Prevalence and predictive factors of moderate/severe liver steatosis in chronic hepatitis C (CHC) infected patients evaluated with controlled attenuation parameter (CAP).
Ana Carolina CardosoR M PerezC de Figueiredo-MendesN Carvalho LeiteH S Moraes-CoelhoC A Villela-NogueiraPublished in: Journal of viral hepatitis (2018)
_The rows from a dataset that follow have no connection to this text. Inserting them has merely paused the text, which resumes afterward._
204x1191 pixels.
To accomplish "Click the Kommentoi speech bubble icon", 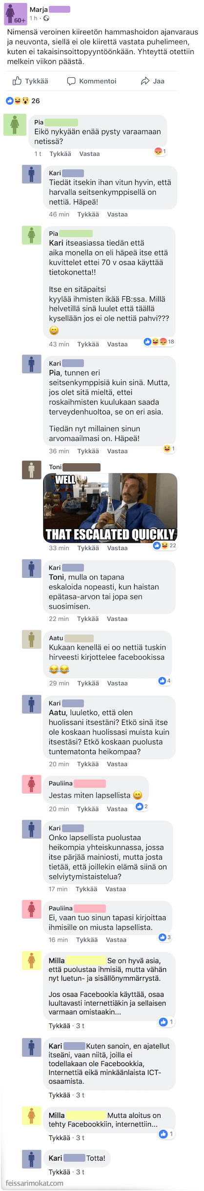I will [x=71, y=81].
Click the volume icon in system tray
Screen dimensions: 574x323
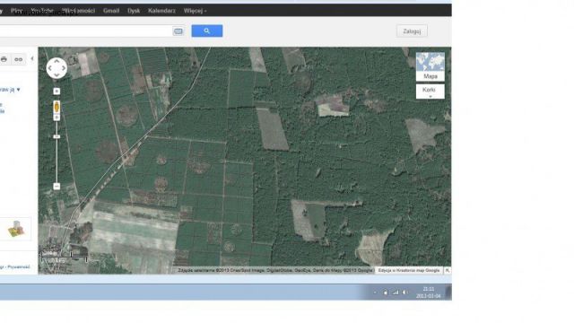[x=404, y=292]
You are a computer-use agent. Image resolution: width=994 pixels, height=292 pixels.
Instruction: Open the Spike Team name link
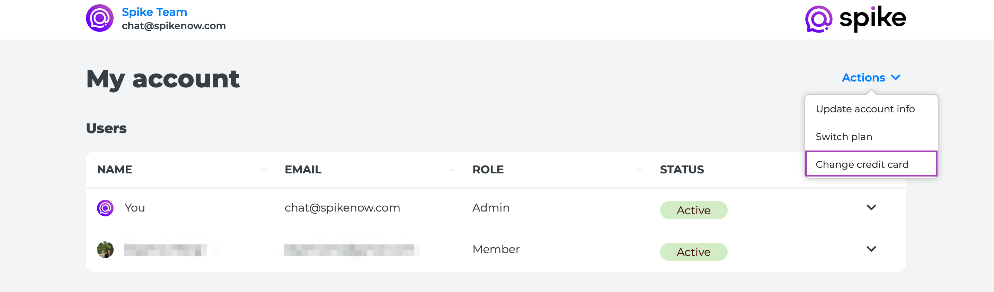click(154, 12)
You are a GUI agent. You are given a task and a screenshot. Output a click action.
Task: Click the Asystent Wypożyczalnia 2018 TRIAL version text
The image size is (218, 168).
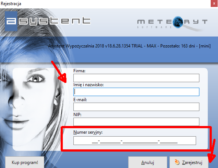coord(129,46)
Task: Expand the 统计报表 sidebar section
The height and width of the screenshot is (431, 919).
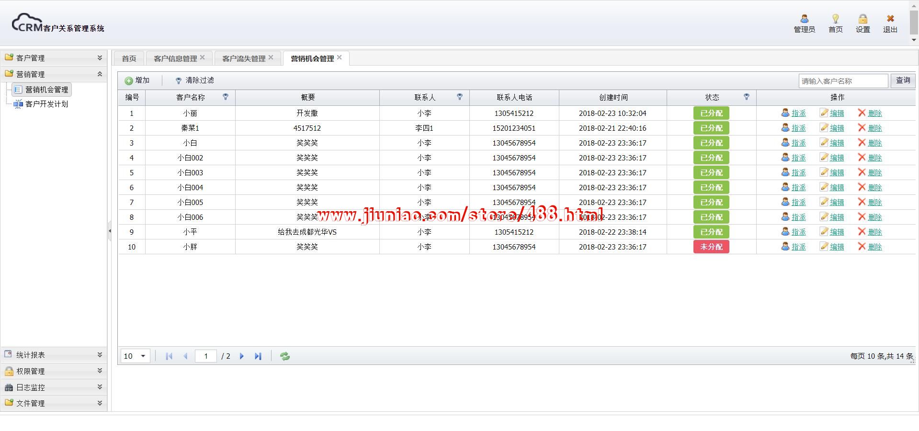Action: tap(100, 355)
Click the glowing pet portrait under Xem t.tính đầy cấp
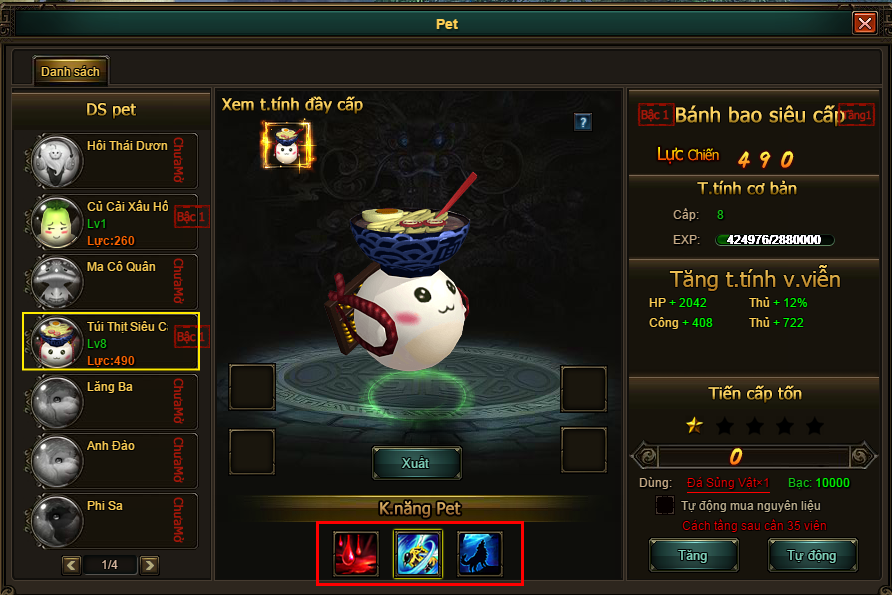The image size is (892, 595). 287,146
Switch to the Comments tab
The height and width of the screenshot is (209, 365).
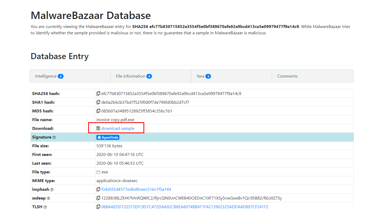click(287, 76)
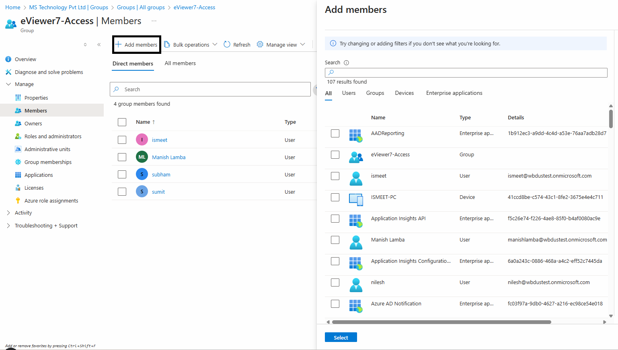Click the Azure role assignments key icon

(18, 201)
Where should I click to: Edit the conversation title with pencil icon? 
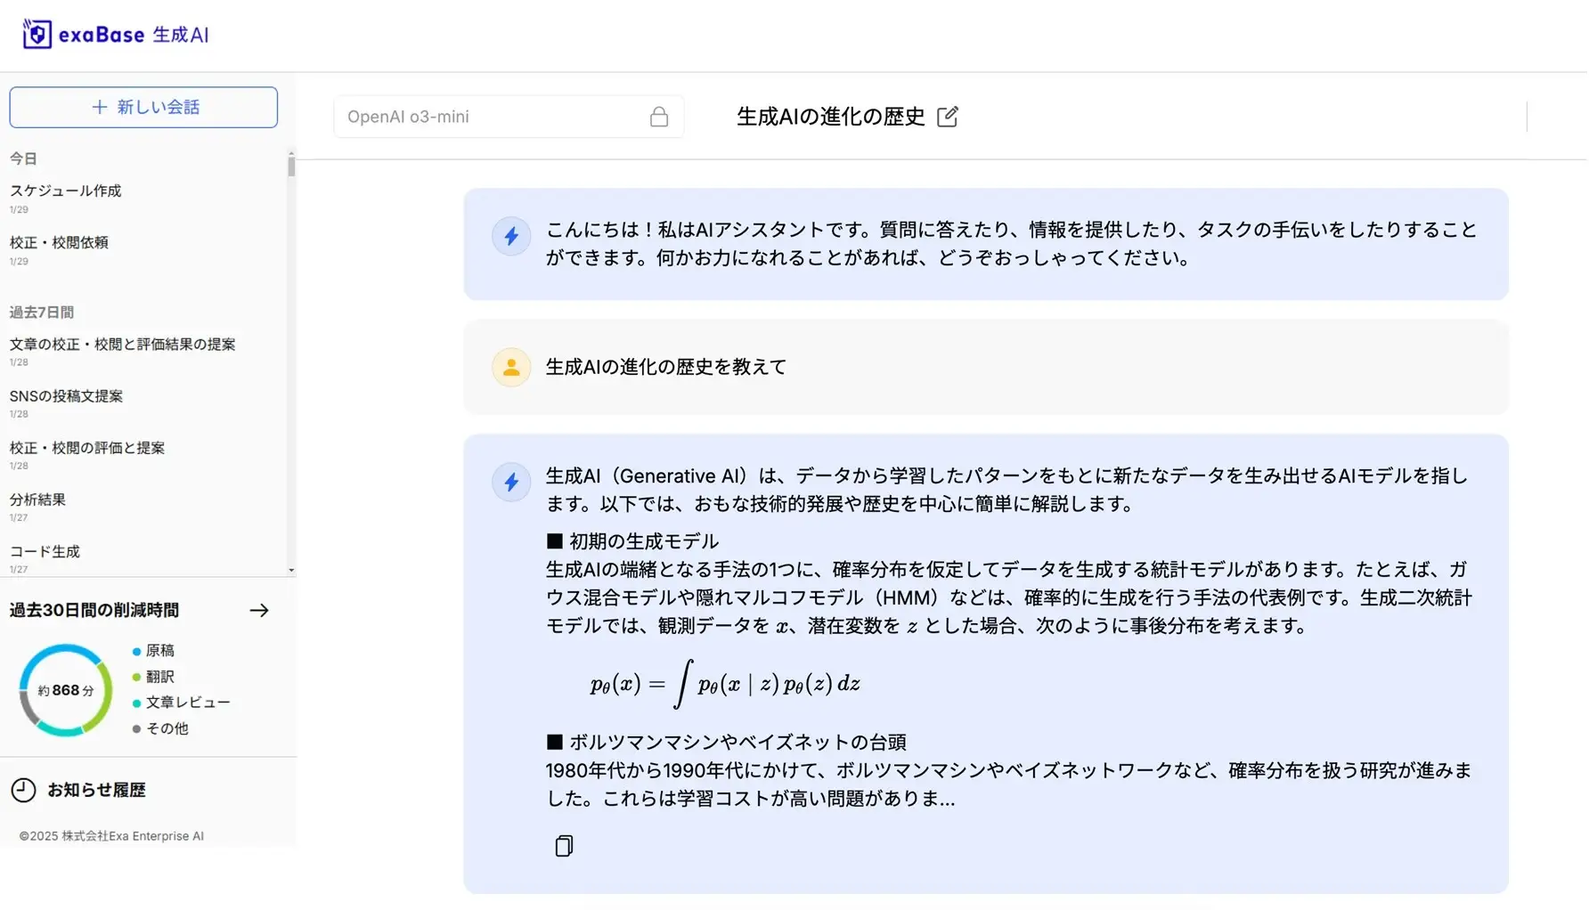pyautogui.click(x=947, y=117)
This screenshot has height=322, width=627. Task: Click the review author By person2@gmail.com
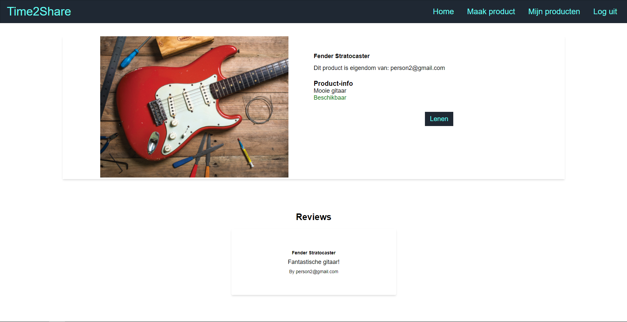[x=314, y=272]
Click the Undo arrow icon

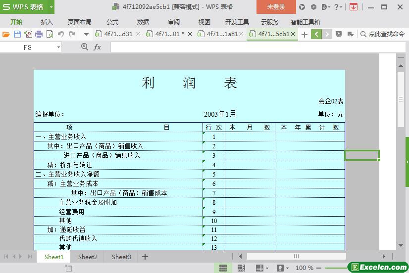pyautogui.click(x=60, y=34)
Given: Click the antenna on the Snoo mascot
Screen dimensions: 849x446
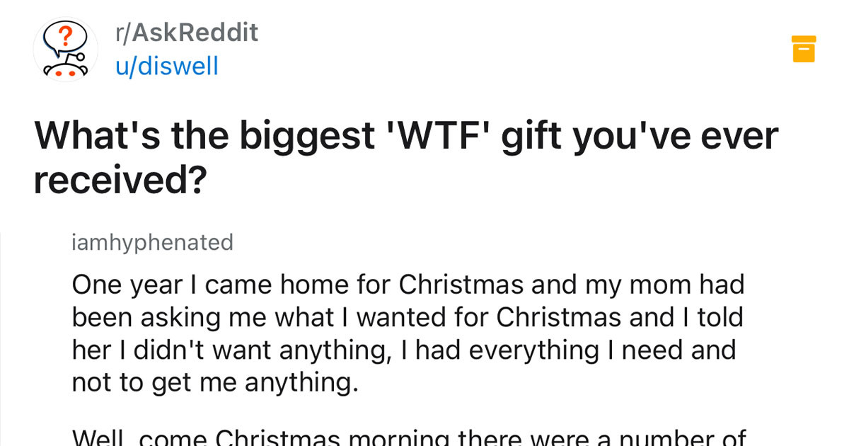Looking at the screenshot, I should (x=79, y=57).
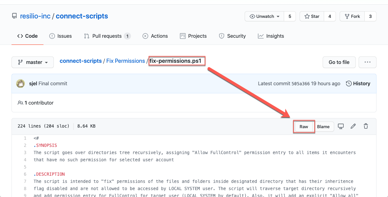View the Raw file

[x=304, y=127]
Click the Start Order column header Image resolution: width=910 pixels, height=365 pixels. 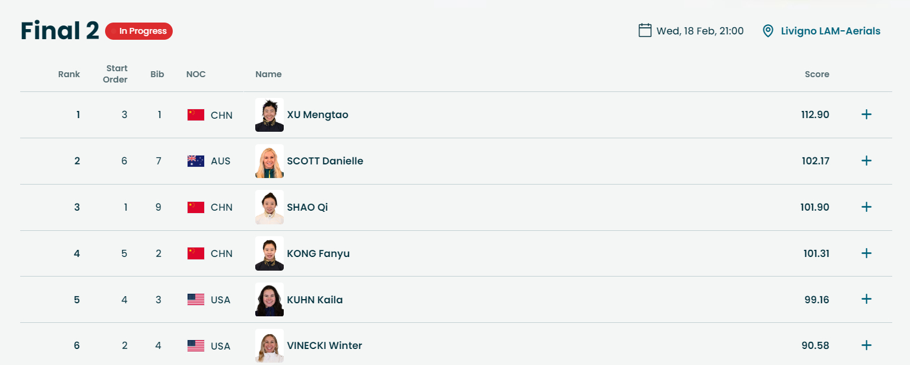tap(117, 74)
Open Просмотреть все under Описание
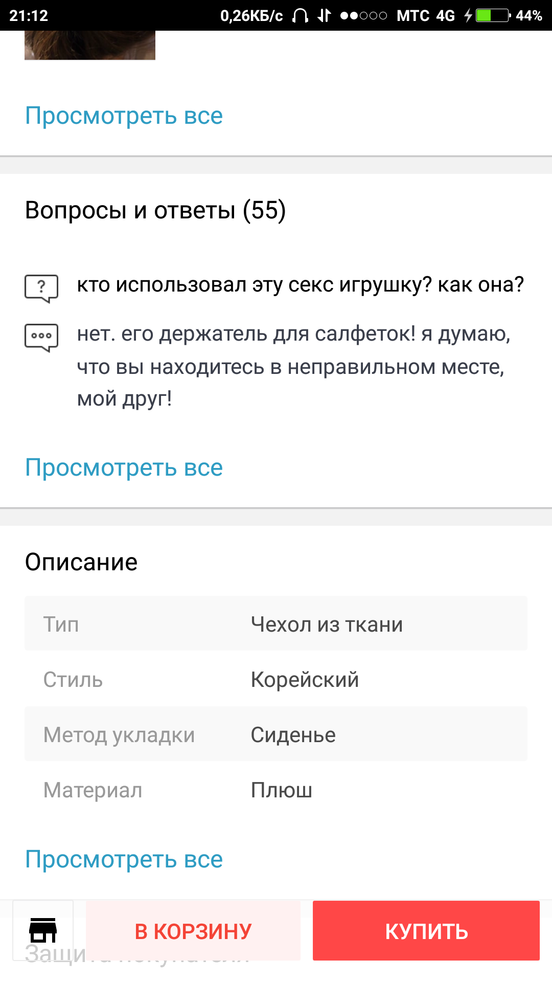This screenshot has height=982, width=552. tap(124, 859)
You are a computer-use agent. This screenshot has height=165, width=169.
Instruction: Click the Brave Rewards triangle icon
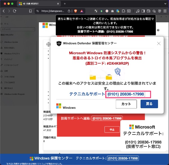pos(82,11)
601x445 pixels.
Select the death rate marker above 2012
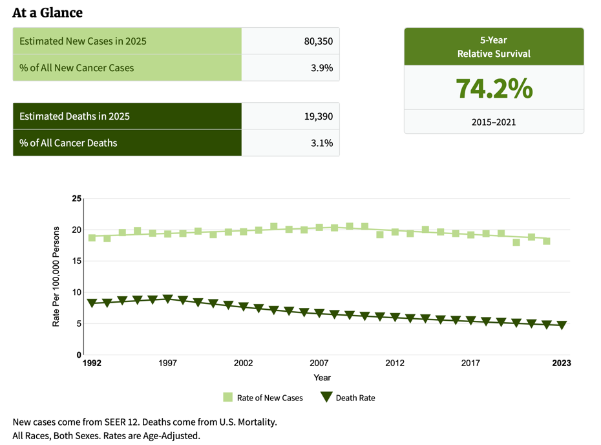click(395, 318)
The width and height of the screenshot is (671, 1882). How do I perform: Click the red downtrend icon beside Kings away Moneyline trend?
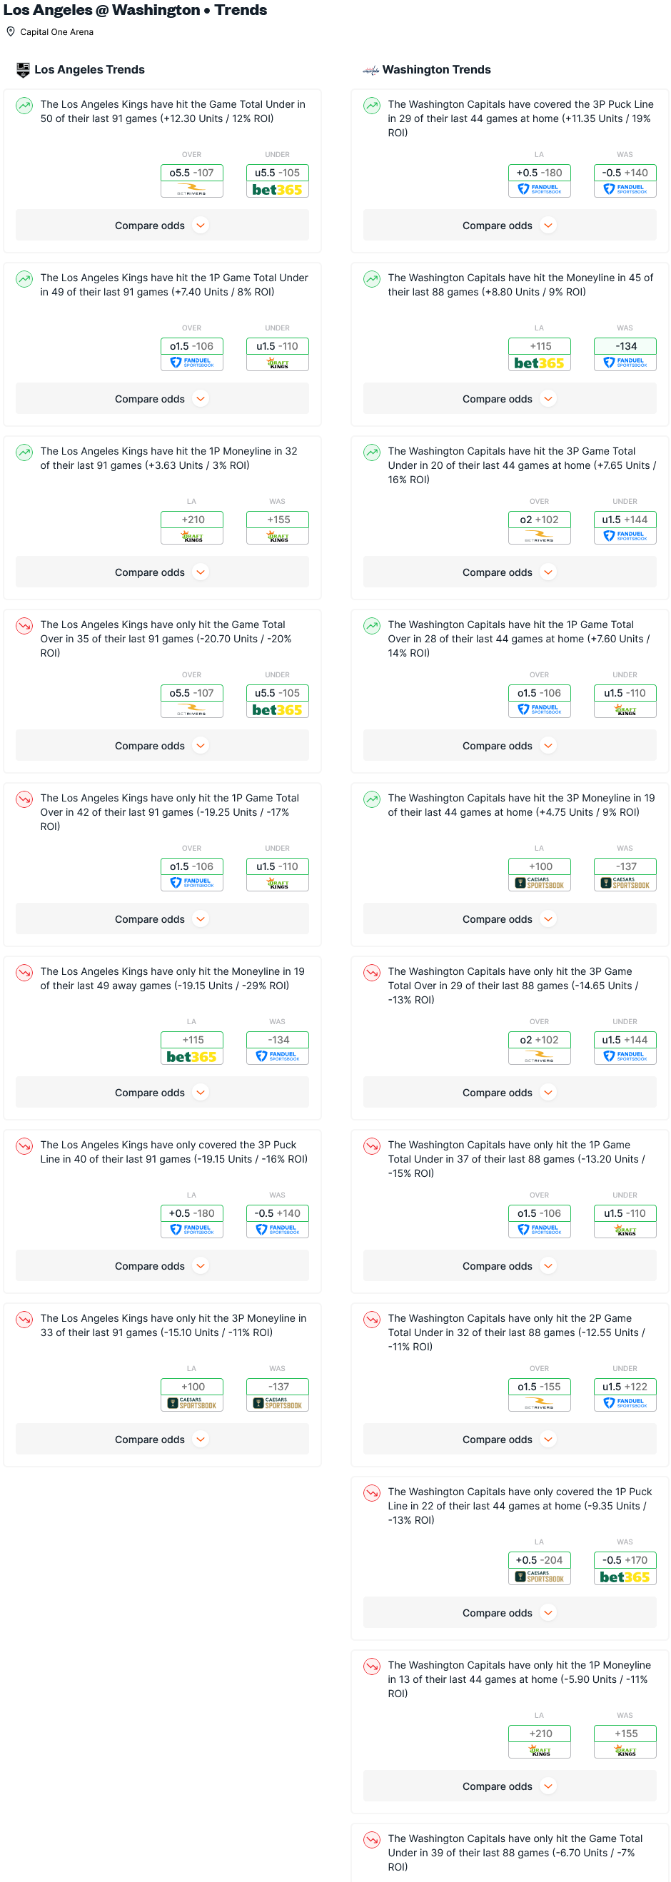pyautogui.click(x=24, y=972)
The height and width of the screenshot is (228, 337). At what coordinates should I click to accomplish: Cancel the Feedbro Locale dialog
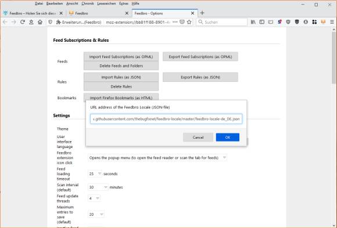(198, 137)
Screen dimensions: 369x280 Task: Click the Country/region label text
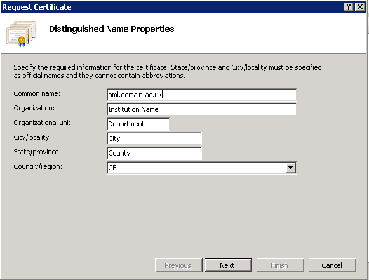(38, 166)
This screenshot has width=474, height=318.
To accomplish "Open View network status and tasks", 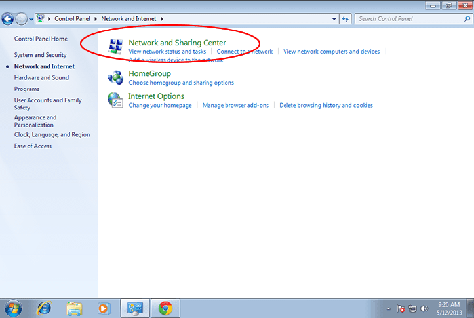I will 167,52.
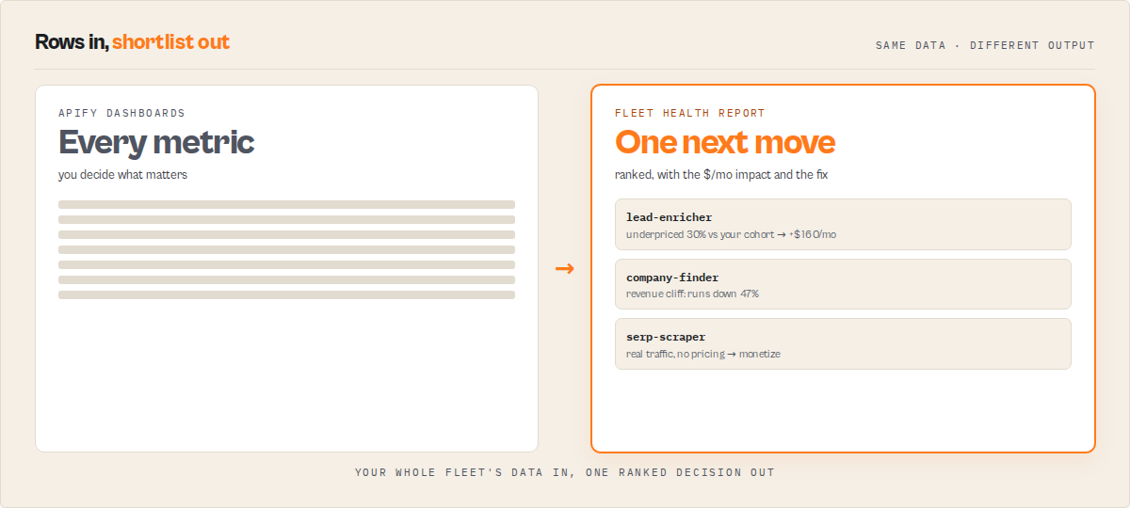Screen dimensions: 1130x508
Task: Click the last gray placeholder row
Action: click(286, 294)
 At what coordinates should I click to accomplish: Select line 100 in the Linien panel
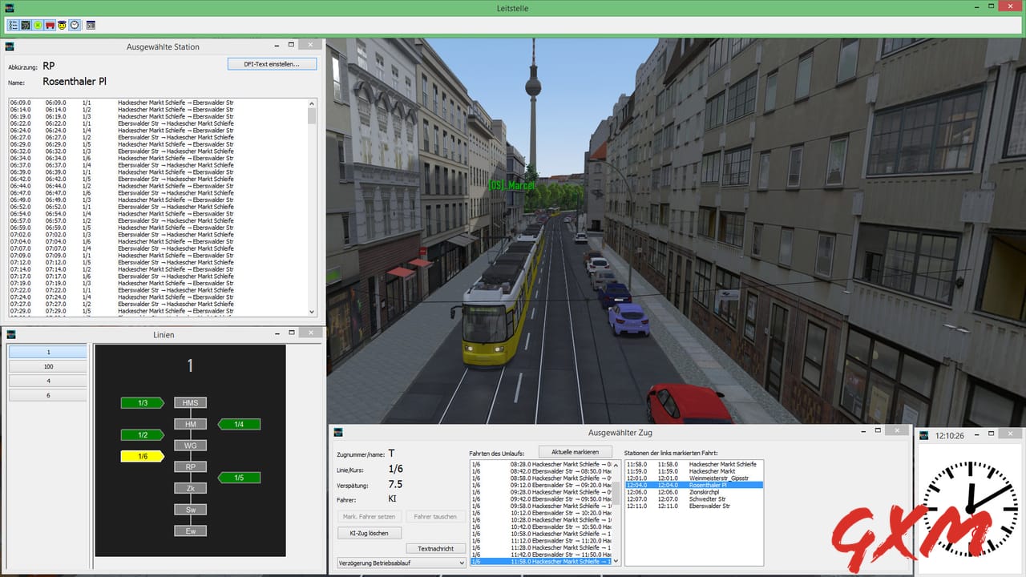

A novel controlled attenuation parameter (CAP) using FibroScan® has been developed for assessment of liver steatosis. The aim was to evaluate the frequency and associated factors for moderate/severe steatosis evaluated by CAP in CHC patients submitted to transient elastography (TE) by FibroScan® . CHC patients underwent TE with CAP evaluation. The classification of steatosis was defined as: CAP < 222 dB/m = S0; CAP ≥ 222 dB/m and <233dB/m = S1; ≥233 dB/m < 290dB/m = S2 and >= 290 dB/m = S3. The prevalence of moderate/severe steatosis (CAP ≥ S2) and the related independent factors were identified by a logistic regression analysis. A significance level of 5% was adopted. 1104 CHC patients, 85% genotype-1 were included (mean age 55 ± 11 years; 46% male, mean BMI 25 ± 4 Kg/m2 ). Systemic arterial hypertension and type 2 diabetes mellitus prevalences were 39% and 17%, respectively. Liver stiffness measurement ≥ 9.5 kPa was observed in 39% of patients and steatosis was identified in 50% (S1 = 7%, S2 = 28% and S3 = 15%). The variables independently associated with moderate/severe steatosis were: male gender (OR=1.35; P = .037; 95% CI:1.01-1.81); systemic arterial hypertension (OR=1.57; P = .002; 95% CI:1.17-2.10) and BMI (OR=1.17; P < .01;95% CI:1.12-1.22). In conclusion, when CAP was adopted as a tool to detect steatosis, genotype 1 CHC patients presented a high prevalence of moderate/advanced steatosis. In these patients, liver steatosis was associated mostly to metabolic factors (arterial hypertension and high BMI).